▶ [Try it]: Duplicate the passage on Bill Combs word for word, from "American wrestler (1918–1945)" up to and including "at 175 pounds.".

▶ [Text section]:
------------------------------------------------------------------------
= Bill Combs =

American wrestler (1918–1945)

Billy Burk Combs (August 22, 1918 – February 19, 1945) was an All-American collegiate wrestler at the University of Michigan (1939–41) who was killed in the invasion of Iwo Jima during World War II. A native of Tulsa, Oklahoma, Combs enrolled at the University of Michigan and competed for the Michigan wrestling teams coached by Oklahoma native Cliff Keen. He was elected captain of Michigan's 1941 wrestling team and president of the university's "M" Club of varsity lettermen. He placed second in the 145-pound class at the national AAU championship in March 1940, losing the championship match in overtime. In December 1940, he won the 155-pound championship at the Midwest AAU tournament at Chicago. He was also the 1941 Western Conference wrestling champion at 175 pounds.
------------------------------------------------------------------------
▶ [Data supplied]:

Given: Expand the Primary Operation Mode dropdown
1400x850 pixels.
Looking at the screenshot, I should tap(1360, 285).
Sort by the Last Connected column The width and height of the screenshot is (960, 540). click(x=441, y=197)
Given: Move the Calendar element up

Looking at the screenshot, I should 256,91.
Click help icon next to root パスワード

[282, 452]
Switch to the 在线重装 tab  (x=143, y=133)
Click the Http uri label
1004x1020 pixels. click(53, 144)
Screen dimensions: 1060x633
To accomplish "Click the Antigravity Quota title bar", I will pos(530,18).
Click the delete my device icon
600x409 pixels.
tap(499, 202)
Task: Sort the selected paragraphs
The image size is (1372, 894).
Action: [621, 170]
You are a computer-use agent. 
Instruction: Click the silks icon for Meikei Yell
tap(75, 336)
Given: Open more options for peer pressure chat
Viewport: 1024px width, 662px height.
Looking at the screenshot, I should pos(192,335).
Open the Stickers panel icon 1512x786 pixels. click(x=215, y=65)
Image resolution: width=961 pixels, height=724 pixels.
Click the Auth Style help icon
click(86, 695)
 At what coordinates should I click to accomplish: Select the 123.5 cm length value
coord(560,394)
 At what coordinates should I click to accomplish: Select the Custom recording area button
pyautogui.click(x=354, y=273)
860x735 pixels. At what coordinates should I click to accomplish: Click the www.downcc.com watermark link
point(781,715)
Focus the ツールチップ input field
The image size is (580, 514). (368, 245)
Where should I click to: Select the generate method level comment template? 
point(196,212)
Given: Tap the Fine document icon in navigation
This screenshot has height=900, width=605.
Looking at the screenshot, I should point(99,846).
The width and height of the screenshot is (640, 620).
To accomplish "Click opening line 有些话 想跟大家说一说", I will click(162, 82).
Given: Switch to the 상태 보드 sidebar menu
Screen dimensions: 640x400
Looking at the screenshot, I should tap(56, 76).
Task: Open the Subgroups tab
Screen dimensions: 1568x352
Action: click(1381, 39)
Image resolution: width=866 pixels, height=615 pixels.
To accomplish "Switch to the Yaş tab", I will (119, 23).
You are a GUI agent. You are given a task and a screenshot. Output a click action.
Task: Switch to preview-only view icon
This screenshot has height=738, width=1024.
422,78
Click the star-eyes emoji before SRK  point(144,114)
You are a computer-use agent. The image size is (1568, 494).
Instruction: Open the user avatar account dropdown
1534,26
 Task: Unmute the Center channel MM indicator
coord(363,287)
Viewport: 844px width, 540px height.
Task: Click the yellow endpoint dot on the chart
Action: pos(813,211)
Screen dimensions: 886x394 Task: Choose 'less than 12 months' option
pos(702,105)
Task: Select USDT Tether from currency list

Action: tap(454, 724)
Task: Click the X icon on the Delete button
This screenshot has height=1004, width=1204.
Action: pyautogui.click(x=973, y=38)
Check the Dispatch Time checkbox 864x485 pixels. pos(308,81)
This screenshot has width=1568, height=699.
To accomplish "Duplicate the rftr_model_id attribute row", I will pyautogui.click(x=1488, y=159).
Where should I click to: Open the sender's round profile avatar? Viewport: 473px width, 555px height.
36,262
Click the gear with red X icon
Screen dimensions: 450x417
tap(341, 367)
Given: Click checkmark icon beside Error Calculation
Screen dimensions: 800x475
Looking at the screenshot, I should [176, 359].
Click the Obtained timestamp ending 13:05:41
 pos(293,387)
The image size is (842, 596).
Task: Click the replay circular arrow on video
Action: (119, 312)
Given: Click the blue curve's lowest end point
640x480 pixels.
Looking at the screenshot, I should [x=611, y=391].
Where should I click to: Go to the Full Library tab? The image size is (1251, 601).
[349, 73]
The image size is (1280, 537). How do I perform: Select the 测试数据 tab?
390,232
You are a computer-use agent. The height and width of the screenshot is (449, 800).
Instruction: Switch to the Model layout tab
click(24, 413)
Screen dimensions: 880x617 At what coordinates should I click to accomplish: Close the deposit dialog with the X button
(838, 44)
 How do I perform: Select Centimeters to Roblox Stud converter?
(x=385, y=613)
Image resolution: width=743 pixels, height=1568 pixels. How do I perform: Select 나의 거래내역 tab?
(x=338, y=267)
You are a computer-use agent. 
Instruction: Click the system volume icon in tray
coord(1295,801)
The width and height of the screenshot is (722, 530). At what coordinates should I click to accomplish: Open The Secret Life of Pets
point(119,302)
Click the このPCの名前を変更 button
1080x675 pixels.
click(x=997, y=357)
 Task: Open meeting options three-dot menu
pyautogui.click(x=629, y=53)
------------------------------------------------------------------------
▶ [Your solution]:
American wrestler (1918–1945)

Billy Burk Combs (August 22, 1918 – February 19, 1945) was an All-American collegiate wrestler at the University of Michigan (1939–41) who was killed in the invasion of Iwo Jima during World War II. A native of Tulsa, Oklahoma, Combs enrolled at the University of Michigan and competed for the Michigan wrestling teams coached by Oklahoma native Cliff Keen. He was elected captain of Michigan's 1941 wrestling team and president of the university's "M" Club of varsity lettermen. He placed second in the 145-pound class at the national AAU championship in March 1940, losing the championship match in overtime. In December 1940, he won the 155-pound championship at the Midwest AAU tournament at Chicago. He was also the 1941 Western Conference wrestling champion at 175 pounds.